Kids must be protected from gender ideology
The UK government's new trans guidance for schools marks a welcome return to sanity.
UK equalities minister Kemi Badenoch may not be Santa, and education minister Gillian Keegan makes for a piss-poor Rudolph. Nevertheless, between them, this pair have delivered a Christmas gift to every schoolchild in England. Yesterday, the government finally published its draft guidance for schools on how to accommodate gender-questioning pupils, five years after it was promised. If the guidelines are followed – and that remains a big if – they could protect the most vulnerable youngsters from the dangerous myths peddled by trans activists.
The government's new advice to schools is fundamentally sound. The key messages of the guidance are that single-sex facilities should be maintained and that, as a general rule, parents should be fully informed if their children express a desire to change gender. It also advises that staff and students should not be pressured to adopt a child's chosen pronouns, nor be punished if they get them wrong. However, it does allow teachers to keep a child's trans identity from parents in 'exceptionally rare' circumstances – namely, when they believe telling the parents could put the child at 'significant' risk of harm.
The guidance is by no means perfect.
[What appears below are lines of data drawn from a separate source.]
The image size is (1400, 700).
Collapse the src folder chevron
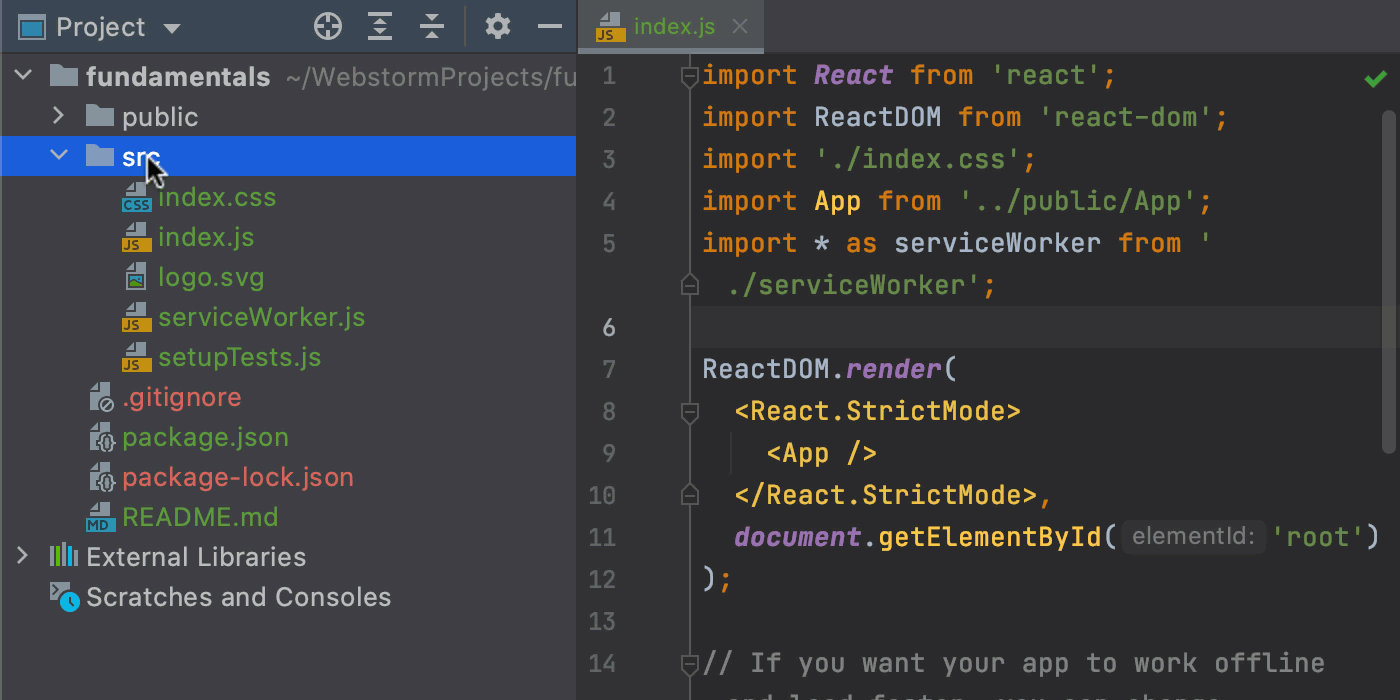(58, 156)
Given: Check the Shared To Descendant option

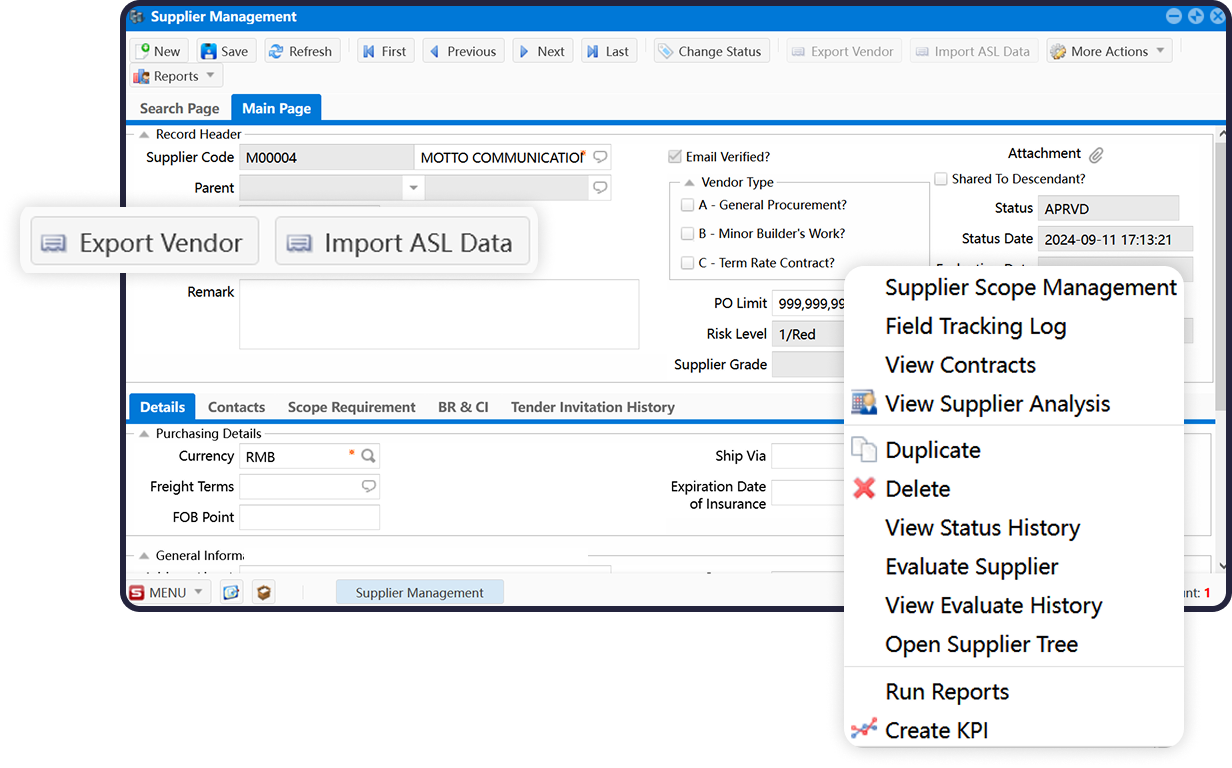Looking at the screenshot, I should click(x=941, y=179).
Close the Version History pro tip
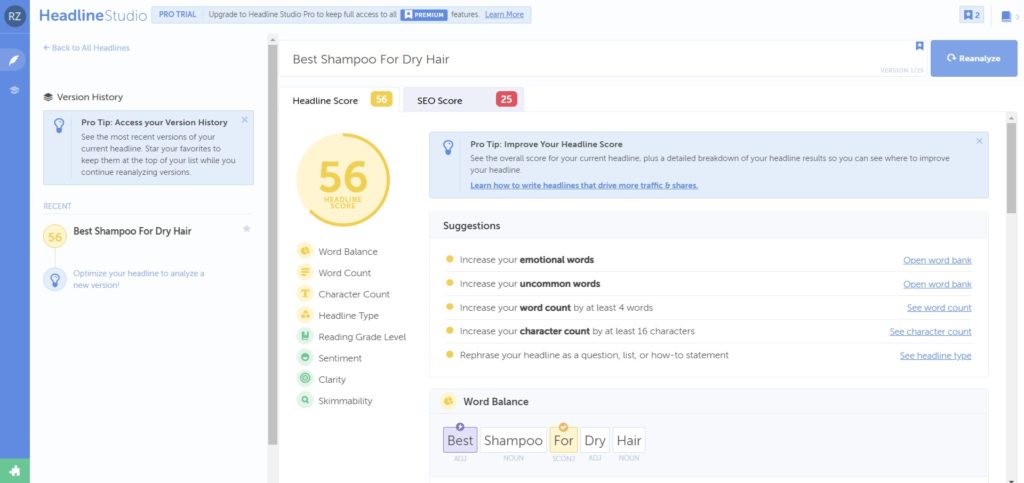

Indeed, that last point has angered many on the gender-critical side of the debate. Some fear that activist teachers will use this 'loophole' to justify keeping parents in the dark in many more cases.
Criticism has also come from within the Conservative Party. Former prime minister Liz Truss has argued that 'non-statutory guidance will provide insufficient protection and clarity'. Only a change in the law will do, she says. To this end, Truss introduced a Private Members' Bill earlier this month that would clarify the meaning of sex in law and ban children from accessing cross-sex hormones. Theoretically, this would neuter a great deal of the trans lobby's agenda. But without the support of the government, her bill seems fated to fail.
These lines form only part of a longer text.